Un fermoimmagine del video girato da Anis Amri prima dell’attentato di Berlino (Ansa)
Un fermoimmagine del video girato da Anis Amri prima dell’attentato di Berlino (Ansa)

Anis Amri non era un «lupo solitario».Ci sono dettagli della strage di Berlino che porterebbero la firma di un’organizzazione più articolata, in cui avrebbero giocato un ruolo almeno altri due-tre complici e una rete di cellule tra Francia, ma soprattutto Italia, con lo scopo di curare la logistica: procacciare documenti falsi, indicare nascondigli e farlo presumibilmente fuggire.

In queste ore la Digos della polizia di Stato e il Ros dei carabinieri stanno cercando di mappare contatti e rapporti avuti in Italia dallo stragista, freddato la notte scorsa a Milano durante un controllo di routine. Alla Procura di Roma sono al lavoro il procuratore aggiunto Francesco Caporale e il sostituto Francesco Scavo, il cui procedimento è stato aperto fin dalla notizia della scomparsa della 31enne di Sulmona (Abruzzo) Fabrizia Di Lorenzo, rimasta vittima della strage ai mercatini natalizi di Budapest er Strasse a Berlino.

Più attentatori
Gli inquirenti hanno alcuni spunti per ipotizzare che Amri avesse organizzato l’attentato assieme ad altri soggetti. Sono i particolari che fanno la differenza, a partire dal sequestro del camion in cui è rimasto vittima l’autotrasportatore Lukasz Urban, un polacco di 120 chili accoltellato e poi finito a colpi di pistola. Alla Procura di Roma si interrogano sul metodo con cui Urban è stato ucciso: possibile che Amri sia riuscito da solo ad ammazzare un uomo che era più del doppio di lui? Poi c’è un altro aspetto non di poco conto: il camion, giunto a Berlino il 17 dicembre, resta in un parcheggio privo di videosorveglianza per due giorni. Particolare quest’ultimo che potrebbe trovare una connessione con la «perlustrazione» svolta due settimane fa dallo stesso Amri a Berlino, in cui pare non fosse da solo. I magistrati contano di trovare ulteriori risposte dalle «intercettazioni d’urgenza» disposte in questi giorni su alcuni ex compagni di carcere di Amri ritenuti legati al fondamentalismo islamico.

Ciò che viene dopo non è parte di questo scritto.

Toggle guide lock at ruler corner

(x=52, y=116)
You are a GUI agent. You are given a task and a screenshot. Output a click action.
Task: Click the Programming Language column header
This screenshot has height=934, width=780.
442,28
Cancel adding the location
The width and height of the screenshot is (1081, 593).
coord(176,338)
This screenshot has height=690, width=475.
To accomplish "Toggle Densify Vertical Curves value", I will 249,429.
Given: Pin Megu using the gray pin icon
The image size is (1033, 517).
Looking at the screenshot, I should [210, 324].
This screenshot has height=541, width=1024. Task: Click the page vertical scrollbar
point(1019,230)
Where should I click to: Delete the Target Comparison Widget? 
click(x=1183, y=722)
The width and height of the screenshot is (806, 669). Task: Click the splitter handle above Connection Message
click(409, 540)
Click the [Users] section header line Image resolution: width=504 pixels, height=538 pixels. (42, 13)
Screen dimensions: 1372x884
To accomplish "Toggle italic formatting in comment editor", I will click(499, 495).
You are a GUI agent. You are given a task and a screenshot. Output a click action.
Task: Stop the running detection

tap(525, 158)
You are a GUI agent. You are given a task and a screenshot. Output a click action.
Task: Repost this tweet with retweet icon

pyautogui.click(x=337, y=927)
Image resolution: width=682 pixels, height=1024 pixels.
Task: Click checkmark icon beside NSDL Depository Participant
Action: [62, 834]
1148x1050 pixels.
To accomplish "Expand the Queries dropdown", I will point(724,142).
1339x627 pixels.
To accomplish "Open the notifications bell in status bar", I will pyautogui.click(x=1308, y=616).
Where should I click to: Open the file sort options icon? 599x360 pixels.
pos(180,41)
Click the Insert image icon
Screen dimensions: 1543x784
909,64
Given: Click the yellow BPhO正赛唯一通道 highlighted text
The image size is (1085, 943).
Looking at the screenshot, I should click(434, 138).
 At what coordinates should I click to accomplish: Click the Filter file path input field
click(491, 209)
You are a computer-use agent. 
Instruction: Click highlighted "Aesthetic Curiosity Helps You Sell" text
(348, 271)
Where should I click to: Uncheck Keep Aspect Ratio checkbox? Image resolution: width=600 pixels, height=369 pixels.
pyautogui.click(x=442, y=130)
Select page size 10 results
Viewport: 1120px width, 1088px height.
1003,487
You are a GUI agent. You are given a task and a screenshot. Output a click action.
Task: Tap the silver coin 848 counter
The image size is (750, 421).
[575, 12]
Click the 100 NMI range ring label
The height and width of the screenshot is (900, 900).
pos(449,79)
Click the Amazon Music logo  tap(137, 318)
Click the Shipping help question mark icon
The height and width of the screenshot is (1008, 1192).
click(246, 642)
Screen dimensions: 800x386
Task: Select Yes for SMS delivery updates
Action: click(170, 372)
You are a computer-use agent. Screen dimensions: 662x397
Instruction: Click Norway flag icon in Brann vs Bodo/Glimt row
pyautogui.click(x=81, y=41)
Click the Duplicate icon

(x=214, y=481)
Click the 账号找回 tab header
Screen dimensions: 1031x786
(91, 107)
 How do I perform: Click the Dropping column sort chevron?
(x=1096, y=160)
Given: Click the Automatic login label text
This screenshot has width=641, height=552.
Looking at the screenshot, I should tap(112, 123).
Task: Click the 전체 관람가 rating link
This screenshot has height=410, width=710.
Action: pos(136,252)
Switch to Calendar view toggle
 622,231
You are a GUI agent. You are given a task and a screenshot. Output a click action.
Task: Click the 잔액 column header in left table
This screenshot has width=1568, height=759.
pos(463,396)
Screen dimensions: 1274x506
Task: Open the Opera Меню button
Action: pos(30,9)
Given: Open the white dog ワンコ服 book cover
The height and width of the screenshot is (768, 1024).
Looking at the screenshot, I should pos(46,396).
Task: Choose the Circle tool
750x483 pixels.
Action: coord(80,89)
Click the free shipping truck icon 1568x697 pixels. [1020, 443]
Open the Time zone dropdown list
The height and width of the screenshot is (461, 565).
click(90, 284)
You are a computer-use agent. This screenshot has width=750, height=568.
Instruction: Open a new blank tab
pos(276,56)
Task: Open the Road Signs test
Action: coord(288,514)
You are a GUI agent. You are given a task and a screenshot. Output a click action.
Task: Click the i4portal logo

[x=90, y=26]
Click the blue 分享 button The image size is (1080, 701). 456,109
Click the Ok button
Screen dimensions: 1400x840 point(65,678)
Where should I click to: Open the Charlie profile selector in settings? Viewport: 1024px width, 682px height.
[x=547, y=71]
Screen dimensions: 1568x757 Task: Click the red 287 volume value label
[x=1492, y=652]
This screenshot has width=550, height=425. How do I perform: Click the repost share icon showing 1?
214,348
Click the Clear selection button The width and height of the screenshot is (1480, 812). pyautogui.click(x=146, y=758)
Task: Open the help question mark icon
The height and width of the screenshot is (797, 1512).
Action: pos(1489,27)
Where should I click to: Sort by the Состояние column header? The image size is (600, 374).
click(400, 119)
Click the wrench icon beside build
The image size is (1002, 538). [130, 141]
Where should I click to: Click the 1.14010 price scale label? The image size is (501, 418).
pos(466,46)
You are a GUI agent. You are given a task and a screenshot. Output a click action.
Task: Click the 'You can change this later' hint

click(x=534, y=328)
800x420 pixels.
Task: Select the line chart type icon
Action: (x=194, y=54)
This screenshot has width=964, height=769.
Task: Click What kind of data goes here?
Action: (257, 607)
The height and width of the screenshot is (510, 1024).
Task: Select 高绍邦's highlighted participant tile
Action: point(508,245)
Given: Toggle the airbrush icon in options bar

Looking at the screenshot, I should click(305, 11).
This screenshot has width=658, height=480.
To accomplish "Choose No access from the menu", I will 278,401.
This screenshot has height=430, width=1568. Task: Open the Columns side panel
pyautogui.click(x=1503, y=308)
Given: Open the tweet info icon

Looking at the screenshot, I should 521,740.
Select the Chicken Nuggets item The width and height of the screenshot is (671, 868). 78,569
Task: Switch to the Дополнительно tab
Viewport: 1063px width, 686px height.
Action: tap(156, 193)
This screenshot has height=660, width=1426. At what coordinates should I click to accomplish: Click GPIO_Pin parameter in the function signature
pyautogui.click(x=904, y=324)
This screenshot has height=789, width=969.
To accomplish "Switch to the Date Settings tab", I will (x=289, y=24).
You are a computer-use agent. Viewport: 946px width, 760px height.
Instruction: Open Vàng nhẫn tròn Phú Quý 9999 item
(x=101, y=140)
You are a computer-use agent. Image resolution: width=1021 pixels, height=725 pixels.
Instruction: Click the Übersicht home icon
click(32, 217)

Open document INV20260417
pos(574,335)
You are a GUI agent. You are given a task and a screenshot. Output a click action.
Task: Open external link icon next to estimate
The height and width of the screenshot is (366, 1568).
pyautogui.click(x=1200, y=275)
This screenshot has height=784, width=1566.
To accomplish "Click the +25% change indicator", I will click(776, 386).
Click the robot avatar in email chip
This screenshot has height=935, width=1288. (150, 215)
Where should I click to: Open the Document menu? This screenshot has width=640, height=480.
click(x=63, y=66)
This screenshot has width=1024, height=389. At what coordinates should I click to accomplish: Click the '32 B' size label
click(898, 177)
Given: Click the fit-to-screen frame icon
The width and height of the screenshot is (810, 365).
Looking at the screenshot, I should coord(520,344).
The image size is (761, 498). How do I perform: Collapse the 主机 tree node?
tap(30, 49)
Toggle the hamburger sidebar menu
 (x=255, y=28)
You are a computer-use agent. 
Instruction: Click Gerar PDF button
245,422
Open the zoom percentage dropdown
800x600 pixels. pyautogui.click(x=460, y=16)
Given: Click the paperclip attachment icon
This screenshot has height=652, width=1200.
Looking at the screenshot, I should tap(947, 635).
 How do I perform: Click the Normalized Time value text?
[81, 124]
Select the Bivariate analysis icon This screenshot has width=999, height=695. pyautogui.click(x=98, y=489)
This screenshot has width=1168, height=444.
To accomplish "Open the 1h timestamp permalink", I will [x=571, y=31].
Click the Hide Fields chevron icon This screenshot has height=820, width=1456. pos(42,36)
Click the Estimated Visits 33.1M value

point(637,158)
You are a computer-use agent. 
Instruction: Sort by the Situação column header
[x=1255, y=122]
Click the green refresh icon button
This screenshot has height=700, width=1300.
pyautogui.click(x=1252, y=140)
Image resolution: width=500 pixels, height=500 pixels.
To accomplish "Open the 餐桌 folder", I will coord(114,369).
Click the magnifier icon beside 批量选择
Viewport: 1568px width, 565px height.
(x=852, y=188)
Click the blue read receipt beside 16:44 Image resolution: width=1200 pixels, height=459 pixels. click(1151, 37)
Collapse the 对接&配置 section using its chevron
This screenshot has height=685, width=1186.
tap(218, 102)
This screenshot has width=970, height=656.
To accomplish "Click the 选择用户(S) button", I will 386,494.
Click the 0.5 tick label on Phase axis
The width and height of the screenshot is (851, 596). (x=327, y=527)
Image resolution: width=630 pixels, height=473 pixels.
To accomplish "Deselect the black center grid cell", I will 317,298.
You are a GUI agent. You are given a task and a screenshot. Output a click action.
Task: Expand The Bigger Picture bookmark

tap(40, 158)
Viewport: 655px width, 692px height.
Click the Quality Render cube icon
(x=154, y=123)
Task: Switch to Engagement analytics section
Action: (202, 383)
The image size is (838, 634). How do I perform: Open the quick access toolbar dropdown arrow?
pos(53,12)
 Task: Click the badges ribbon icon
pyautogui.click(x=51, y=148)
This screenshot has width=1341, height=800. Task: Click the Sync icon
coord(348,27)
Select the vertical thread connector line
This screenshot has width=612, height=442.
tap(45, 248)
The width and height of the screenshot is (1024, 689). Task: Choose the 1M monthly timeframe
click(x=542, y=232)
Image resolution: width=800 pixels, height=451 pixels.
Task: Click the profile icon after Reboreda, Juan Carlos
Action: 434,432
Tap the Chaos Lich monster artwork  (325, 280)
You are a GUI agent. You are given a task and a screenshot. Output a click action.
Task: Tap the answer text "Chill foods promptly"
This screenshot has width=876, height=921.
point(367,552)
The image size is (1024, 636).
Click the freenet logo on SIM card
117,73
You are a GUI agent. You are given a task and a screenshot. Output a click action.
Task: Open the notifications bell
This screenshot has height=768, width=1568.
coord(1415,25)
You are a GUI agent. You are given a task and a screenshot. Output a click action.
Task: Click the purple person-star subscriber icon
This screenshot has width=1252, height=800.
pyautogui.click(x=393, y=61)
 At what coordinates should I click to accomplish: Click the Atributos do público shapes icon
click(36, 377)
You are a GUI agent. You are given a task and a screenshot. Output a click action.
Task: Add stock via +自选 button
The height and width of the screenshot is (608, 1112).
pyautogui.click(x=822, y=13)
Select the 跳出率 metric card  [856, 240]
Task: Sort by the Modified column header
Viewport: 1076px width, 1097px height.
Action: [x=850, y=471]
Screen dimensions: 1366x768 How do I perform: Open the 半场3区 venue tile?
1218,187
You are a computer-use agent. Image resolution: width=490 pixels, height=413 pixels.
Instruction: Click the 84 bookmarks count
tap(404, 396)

'Vi sgozzeremo come maiali', minacciava Amri in un video

Le cellule
L’Antiterrorismo è al lavoro per mappare il supporto logistico che con tutta probabilità ha consentito al tunisino 24enne di passare dalla Germania alla Francia, per poi giungere in Italia, a Torino. Nel capoluogo piemontese Amri avrebbe cercato di mettersi in contatto con un suo amico con cui aveva condiviso la cella. La permanenza in Piemonte è registrata per alcune ore, fino al suo arrivo in treno a Sesto San Giovanni (Milano). Gli investigatori precisano che le cellule jihadiste presenti tra Germania, Francia e Italia sono «espressione localistica - si legge nelle documentazioni investigative - di una costellazione di omologhi coaguli criminali presenti in diverse regioni dell’Europa». La rete di supporto al terrorista legato al Daesh, dunque, sarebbe estesa. Sotto la lente in Italia ci sono soprattutto aree della Sicilia, del Lazio (e altre zone del centro Italia), ma anche di Piemonte e Lombardia, nonché Emilia Romagna e Trentino Alto Adige, dove in passato sono stati individuati gruppi di matrice jihadista. Verifiche più approfondite sono in corso anche in Sicilia. Risulta, infatti, che Amri è stato «radicalizzato» nel carcere di Agrigento, durante i quattro anni di detenzione per gli scontri nei centri d’accoglienza.

La fuga in Kosovo
Al momento non ci sono certezze su dove Amri volesse andare, ma si fa largo l’ipotesi che le sue intenzione fossero di abbandonare Milano. Si ritiene che contasse di trovare rifugio nella zona di Sesto San Giovanni, per poi prendere un treno che lo portasse in Kosovo, storica zona ad alta densità salafita, la corrente che predica l’ortodossia musulmana. La stessa dell’Isis e dell’imam Abu Walaa, entrato in contatto con Amri nel 2015, arrestato i primi di novembre dalla polizia tedesca con l’accusa di essere tra i principali reclutatori europei del sedicente Stato Islamico. Recenti accertamenti indicano il Kosovo come una area di forte radicalismo musulmano, fucina di jihadisti e combattenti.

L’informativa di Catania
Il fascicolo della Procura di Roma, dunque, presto potrebbe arricchirsi di materiale probatorio utile a ricostruire il profilo dello stragista di Berlino. Negli atti sarà acquisita una relazione del Dap (Dipartimento amministrazione penitenziaria), che già aveva illustrato i rapporti di Amri con altri tunisini ritenuti fondamentalisti e una informativa della Questura di Catania, che nel mese di giugno ha segnalato «la fede integralista islamica e il carattere violento» dell’attentatore, durante il periodo di detenzione. Le dettagliata relazione era stata già inviata alla Direzione centrale di polizia di prevenzione, per poi essere inserita nella banca dati europea delle forze dell’ordine.